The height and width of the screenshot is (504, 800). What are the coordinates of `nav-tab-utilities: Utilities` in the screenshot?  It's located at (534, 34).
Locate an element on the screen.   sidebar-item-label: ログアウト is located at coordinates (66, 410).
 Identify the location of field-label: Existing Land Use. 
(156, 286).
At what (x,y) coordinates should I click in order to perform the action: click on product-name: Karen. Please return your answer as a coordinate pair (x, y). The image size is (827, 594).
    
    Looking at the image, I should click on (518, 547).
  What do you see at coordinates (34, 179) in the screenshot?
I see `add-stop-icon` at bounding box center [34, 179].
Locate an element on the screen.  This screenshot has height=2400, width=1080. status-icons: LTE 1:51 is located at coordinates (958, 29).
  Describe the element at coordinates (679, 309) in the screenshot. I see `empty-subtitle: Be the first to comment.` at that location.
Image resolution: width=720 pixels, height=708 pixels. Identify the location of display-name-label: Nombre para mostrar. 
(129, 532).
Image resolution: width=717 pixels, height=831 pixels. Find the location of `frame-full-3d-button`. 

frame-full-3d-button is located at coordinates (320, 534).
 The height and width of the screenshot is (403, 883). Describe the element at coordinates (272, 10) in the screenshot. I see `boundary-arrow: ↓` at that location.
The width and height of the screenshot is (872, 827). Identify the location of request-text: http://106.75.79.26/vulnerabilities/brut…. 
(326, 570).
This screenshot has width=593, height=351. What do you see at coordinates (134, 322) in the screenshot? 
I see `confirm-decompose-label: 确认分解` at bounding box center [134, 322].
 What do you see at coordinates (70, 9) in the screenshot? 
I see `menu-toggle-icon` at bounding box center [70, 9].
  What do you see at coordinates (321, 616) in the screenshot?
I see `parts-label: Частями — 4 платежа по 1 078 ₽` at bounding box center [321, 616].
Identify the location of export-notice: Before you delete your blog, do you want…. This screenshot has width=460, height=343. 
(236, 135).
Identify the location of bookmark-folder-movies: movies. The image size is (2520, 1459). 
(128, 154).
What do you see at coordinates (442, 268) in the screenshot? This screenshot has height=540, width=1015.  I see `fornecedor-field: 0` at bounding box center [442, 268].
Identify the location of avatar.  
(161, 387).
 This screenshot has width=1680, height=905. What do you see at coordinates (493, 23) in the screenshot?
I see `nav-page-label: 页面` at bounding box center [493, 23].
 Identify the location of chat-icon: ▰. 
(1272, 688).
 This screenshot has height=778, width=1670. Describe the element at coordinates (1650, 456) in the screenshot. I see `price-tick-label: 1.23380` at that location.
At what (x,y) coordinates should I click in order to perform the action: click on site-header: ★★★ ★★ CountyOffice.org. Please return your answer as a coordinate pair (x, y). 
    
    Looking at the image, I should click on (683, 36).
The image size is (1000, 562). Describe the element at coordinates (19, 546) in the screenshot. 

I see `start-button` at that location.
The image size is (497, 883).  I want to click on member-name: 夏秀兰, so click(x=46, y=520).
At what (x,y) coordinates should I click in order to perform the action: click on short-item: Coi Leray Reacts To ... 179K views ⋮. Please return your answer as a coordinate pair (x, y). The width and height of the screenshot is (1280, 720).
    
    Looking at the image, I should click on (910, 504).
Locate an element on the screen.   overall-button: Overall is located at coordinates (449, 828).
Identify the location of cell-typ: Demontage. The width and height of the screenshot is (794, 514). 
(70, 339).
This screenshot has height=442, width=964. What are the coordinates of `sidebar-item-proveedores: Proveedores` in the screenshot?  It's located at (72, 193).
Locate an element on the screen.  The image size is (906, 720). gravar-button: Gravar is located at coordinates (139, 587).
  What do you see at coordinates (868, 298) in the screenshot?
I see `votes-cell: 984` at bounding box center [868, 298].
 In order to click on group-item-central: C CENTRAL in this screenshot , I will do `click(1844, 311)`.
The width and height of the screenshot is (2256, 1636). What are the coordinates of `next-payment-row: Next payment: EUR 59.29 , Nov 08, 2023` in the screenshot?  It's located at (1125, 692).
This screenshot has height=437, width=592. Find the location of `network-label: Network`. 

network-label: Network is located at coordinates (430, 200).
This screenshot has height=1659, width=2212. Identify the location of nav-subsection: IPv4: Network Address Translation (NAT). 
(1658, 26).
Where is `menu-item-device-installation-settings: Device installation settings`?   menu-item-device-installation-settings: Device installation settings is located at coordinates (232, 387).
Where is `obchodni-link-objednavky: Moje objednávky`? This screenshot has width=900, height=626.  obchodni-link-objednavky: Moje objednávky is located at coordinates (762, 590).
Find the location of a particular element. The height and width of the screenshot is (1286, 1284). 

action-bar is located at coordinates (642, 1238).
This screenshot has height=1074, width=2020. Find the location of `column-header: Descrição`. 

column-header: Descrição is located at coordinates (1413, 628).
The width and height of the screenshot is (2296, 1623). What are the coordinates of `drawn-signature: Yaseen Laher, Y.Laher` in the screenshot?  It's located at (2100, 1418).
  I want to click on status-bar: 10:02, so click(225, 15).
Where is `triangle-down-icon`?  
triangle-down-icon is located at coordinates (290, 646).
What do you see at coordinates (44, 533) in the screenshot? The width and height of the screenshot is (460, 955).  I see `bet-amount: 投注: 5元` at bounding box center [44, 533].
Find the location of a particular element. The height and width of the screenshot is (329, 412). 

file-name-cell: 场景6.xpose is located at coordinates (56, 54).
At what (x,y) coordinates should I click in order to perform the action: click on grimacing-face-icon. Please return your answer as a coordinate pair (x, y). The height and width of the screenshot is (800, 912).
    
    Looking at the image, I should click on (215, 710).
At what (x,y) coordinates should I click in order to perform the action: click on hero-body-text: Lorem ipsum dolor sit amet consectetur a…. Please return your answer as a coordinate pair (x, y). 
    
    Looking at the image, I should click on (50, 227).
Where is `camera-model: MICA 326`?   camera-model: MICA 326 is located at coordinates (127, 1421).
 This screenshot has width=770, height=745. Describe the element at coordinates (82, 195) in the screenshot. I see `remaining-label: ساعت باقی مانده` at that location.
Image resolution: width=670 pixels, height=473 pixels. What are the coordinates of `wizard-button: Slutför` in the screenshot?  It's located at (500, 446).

◇ ◇ ◇

Repeat word for word the items from the first line through the line holding "(326, 570).", including both ends.

Exercise output
The height and width of the screenshot is (504, 800). What are the coordinates of `nav-tab-utilities: Utilities` in the screenshot?  It's located at (534, 34).
Locate an element on the screen.   sidebar-item-label: ログアウト is located at coordinates (66, 410).
 Identify the location of field-label: Existing Land Use. 
(156, 286).
At what (x,y) coordinates should I click in order to perform the action: click on product-name: Karen. Please return your answer as a coordinate pair (x, y). The image size is (827, 594).
    
    Looking at the image, I should click on (518, 547).
  What do you see at coordinates (34, 179) in the screenshot?
I see `add-stop-icon` at bounding box center [34, 179].
Locate an element on the screen.  This screenshot has height=2400, width=1080. status-icons: LTE 1:51 is located at coordinates (958, 29).
  Describe the element at coordinates (679, 309) in the screenshot. I see `empty-subtitle: Be the first to comment.` at that location.
Image resolution: width=720 pixels, height=708 pixels. Identify the location of display-name-label: Nombre para mostrar. 
(129, 532).
Image resolution: width=717 pixels, height=831 pixels. Find the location of `frame-full-3d-button`. 

frame-full-3d-button is located at coordinates (320, 534).
 The height and width of the screenshot is (403, 883). Describe the element at coordinates (272, 10) in the screenshot. I see `boundary-arrow: ↓` at that location.
The width and height of the screenshot is (872, 827). Identify the location of request-text: http://106.75.79.26/vulnerabilities/brut…. 
(326, 570).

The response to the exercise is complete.